ここへ来る時は仲良く一緒に集まって来ていたくせに、逃げる時はバラバラかよ。まとまってくれていたら楽だったのにと溜息が出るが、魔獣にこちらの都合など関係ない。
俺達は多くの足跡がある方にまずは向かって、退治していく事にした。
「被害が出る前に食い止めましょうね。私、頑張ります」
「無理しなくていいからね。俺もいるんだし」
「はい。ユマ様が一緒だから怖くても頑張れるんです。私ユマ様を信じていますから、ユマ様に力を委ねますね」
あああ、一々言う事が可愛い。
身悶えながらも、俺達は最初の群れを発見した。幸い辺りは何もない平地。
「じゃあ、一緒にやろうか。行くよ、アリ」
「はい」
「せえの……」
「魔獣は食い止められたのか、レナニーノ」
城に戻った私はイルミーゼとブライアン、シフォンヌ嬢を連れて国王のもとへと向かった。

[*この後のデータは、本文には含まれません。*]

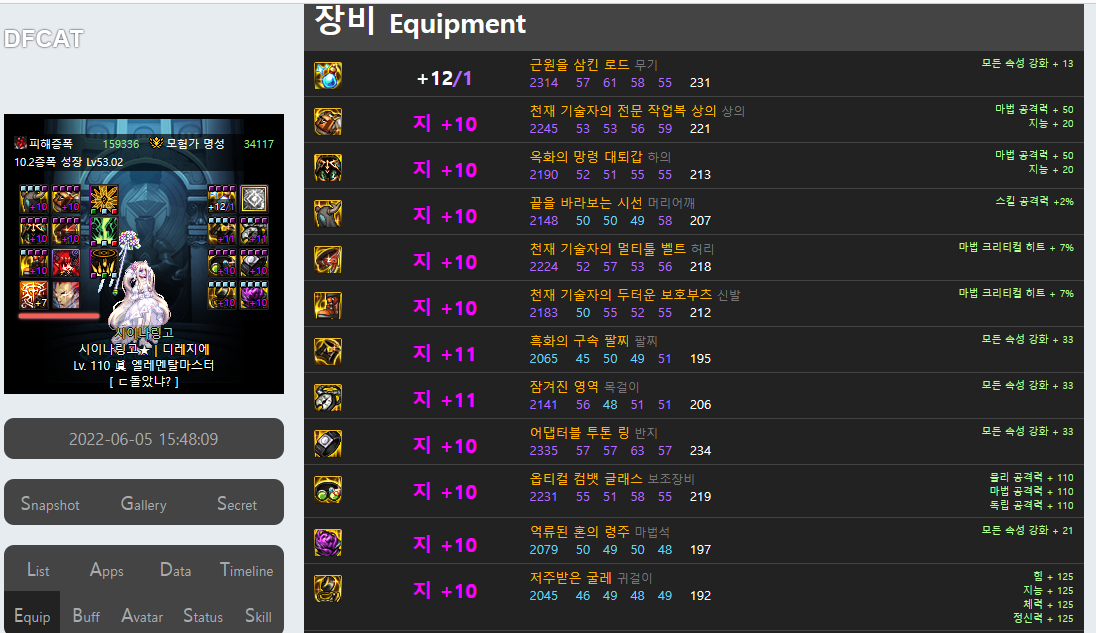Open the Avatar tab
1096x633 pixels.
coord(142,616)
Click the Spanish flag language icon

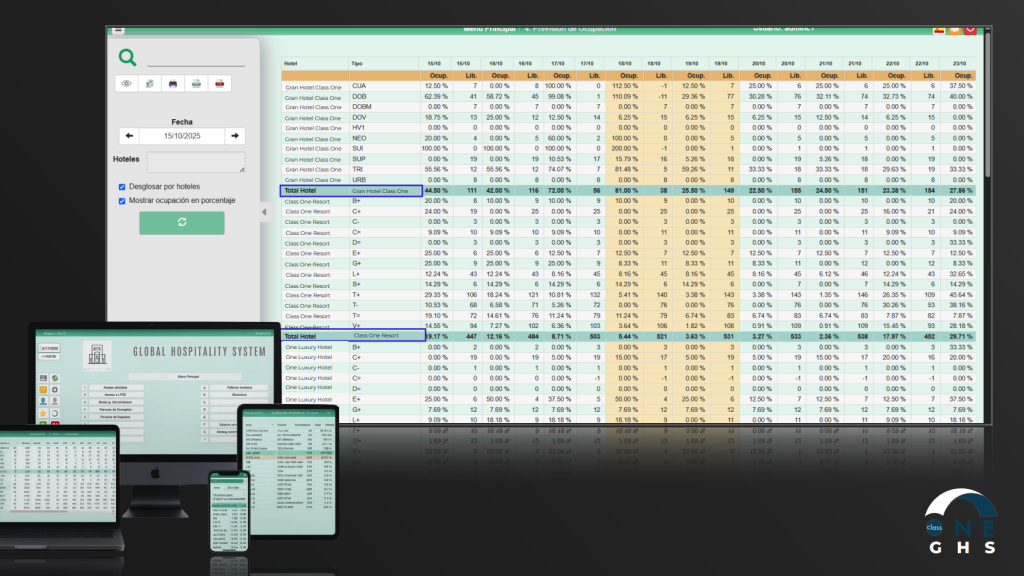(x=939, y=30)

とにかく一度も報告をしていなかった為かなりご立腹だろうと足を向けたのだが、そこには重鎮達の他に高位貴族の男性達とウルト教会の教皇様に枢機卿達、さらに王妃様の姿もあった。
教皇様には城に避難してもらっていた為、王と一緒にいるのも分かるのだが、王妃様までいるのは不思議だった。
父上は、母上を愛してはいるが以前の私同様、女性を下に見ている節がある。
政の場で女性の姿を見た事は一度だってない。それなのにこのような緊迫した場に母上を伴っている姿は初めてだった。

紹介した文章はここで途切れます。